- [Screen grounding records]:
# # #
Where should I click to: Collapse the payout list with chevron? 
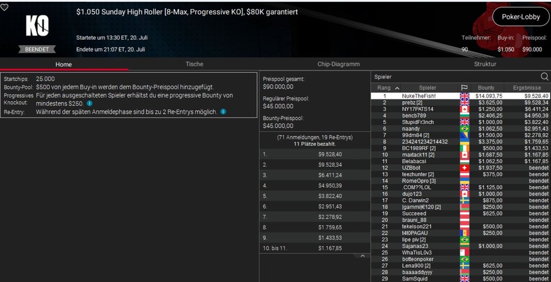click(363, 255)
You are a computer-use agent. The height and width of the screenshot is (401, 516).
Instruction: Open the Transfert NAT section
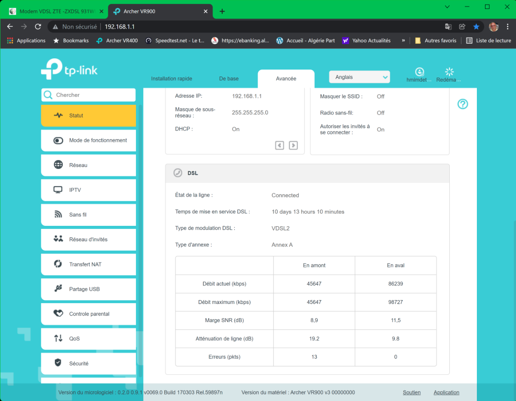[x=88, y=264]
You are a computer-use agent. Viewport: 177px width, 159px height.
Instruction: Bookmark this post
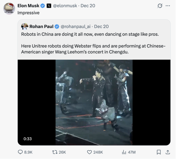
# # #
- [Requirement]:
Copy the portion of the records that begins with the line containing "You are a computer-use agent. The" and continues through the end of the records, reproducing those lines verbatim. Omit the pictures from your copy.

- [Solved exercise]:
You are a computer-use agent. The height and width of the screenshot is (401, 516).
Instruction: Open the Transfert NAT section
[x=88, y=264]
You are a computer-use agent. Viewport: 177px width, 159px height.
Instruction: Bookmark this post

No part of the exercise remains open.